Excerpted records: Begin

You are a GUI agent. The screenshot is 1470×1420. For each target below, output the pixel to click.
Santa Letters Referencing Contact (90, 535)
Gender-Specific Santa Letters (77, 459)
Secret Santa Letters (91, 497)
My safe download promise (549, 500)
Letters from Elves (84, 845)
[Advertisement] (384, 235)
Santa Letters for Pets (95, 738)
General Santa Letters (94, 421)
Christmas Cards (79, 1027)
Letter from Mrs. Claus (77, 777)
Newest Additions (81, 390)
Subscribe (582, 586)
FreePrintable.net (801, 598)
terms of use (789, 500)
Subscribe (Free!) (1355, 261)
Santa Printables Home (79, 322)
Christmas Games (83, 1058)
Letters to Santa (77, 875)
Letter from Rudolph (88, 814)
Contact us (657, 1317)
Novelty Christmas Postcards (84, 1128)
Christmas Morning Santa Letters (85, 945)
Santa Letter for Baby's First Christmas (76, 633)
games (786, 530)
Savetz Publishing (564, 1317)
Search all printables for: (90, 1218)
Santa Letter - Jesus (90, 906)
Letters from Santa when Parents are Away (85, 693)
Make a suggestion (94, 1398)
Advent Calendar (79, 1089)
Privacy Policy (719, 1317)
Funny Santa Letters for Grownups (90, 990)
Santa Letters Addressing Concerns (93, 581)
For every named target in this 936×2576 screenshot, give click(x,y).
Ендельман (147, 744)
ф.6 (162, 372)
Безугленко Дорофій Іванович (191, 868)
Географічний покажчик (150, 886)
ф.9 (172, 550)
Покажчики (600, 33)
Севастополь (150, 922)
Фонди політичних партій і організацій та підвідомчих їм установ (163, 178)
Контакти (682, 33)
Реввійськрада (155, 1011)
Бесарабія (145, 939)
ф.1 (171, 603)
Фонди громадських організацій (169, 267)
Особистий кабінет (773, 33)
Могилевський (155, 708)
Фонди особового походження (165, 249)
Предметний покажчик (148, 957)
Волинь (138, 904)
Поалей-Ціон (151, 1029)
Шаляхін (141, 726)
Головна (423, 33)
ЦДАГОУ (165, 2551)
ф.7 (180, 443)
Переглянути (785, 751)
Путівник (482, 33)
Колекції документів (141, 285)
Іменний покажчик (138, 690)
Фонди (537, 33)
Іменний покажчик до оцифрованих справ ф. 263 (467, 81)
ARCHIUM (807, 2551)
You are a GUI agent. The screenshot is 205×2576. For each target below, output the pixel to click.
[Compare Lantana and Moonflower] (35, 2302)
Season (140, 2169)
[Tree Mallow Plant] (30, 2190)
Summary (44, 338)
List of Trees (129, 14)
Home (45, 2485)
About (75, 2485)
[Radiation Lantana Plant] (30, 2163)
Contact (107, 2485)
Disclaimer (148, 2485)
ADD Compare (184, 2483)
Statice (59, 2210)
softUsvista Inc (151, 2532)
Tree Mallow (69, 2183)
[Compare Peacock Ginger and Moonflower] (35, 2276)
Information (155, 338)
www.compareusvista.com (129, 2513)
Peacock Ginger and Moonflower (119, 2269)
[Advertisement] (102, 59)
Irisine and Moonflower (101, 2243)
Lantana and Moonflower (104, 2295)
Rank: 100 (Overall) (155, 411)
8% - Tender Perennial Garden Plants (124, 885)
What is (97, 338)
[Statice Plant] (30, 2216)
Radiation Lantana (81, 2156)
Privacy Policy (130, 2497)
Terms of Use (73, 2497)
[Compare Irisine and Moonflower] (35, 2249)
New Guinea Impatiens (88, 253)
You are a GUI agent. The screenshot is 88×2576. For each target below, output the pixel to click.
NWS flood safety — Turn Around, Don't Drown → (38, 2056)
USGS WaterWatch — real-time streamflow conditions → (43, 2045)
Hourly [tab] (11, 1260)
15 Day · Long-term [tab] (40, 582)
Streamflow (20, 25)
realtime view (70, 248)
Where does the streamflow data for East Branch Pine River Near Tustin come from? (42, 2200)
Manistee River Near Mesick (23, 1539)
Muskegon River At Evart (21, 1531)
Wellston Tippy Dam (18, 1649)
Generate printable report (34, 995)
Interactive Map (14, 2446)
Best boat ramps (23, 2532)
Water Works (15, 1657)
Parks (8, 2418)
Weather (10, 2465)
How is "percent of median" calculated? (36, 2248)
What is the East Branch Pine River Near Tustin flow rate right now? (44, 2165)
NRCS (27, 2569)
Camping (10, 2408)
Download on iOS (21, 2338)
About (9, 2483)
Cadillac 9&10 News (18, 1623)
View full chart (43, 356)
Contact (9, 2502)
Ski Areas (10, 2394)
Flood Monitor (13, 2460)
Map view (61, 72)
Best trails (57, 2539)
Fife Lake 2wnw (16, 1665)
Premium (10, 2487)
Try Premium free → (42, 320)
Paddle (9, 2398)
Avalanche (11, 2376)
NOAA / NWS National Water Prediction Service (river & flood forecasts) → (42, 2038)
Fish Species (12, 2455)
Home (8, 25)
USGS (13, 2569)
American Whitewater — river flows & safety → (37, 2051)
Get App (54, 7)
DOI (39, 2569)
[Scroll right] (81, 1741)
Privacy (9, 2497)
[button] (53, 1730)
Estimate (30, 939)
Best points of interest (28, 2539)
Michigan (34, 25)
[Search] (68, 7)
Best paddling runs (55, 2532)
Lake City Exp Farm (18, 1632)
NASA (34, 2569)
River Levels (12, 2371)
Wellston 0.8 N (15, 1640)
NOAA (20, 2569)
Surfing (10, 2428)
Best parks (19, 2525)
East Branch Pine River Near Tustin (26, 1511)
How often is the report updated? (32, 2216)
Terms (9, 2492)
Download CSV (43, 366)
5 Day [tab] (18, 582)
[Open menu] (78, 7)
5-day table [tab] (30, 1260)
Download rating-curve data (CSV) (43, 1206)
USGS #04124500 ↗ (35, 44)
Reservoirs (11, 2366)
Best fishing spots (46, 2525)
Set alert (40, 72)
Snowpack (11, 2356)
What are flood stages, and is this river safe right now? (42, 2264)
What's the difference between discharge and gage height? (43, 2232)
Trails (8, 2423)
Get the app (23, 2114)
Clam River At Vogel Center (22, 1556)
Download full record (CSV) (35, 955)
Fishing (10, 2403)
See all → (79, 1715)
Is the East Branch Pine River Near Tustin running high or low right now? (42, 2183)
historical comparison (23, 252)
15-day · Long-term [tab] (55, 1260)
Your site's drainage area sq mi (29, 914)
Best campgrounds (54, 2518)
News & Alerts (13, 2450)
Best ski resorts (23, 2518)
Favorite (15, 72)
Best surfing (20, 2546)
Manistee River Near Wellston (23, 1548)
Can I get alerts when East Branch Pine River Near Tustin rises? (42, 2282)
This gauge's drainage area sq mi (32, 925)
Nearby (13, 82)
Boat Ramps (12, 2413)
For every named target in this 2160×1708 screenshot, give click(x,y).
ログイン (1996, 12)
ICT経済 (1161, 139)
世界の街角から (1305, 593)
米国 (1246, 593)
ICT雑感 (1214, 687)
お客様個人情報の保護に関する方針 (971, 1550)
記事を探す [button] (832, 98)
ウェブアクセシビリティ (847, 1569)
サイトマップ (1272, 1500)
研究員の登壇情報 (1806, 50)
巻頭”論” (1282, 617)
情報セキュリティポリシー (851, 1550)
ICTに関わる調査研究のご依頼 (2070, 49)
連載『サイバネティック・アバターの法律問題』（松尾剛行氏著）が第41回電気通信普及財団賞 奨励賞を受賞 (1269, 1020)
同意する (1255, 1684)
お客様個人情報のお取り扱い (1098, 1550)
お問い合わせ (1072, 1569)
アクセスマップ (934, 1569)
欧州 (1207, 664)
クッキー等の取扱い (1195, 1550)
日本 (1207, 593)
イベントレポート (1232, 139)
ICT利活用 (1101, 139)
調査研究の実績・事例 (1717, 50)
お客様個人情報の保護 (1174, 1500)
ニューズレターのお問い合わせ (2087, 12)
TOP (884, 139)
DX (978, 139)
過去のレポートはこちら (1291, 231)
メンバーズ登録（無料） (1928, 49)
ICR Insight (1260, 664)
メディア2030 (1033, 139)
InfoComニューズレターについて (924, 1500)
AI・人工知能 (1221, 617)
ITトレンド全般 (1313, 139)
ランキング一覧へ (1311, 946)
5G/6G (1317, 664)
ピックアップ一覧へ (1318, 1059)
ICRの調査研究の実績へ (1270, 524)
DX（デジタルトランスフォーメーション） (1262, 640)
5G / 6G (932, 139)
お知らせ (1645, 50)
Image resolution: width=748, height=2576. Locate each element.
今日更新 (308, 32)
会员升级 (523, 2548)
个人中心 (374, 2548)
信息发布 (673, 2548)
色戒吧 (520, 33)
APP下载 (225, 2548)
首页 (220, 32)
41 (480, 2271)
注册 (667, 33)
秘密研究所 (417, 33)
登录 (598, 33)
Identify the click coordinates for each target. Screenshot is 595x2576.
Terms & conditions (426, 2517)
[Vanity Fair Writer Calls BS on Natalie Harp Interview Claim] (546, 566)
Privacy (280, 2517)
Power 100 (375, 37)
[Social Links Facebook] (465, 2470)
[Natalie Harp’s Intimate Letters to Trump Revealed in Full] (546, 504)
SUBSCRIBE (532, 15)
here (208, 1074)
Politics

Excerpted records: End

What you will do:
Wherever the string "Christmas" appears in the entries, copy that line.

Written reply:
Christmas Cards (79, 1027)
Christmas Games (83, 1058)
Novelty Christmas Postcards (84, 1128)
Christmas Morning Santa Letters (85, 945)
Santa Letter for Baby's First Christmas (76, 633)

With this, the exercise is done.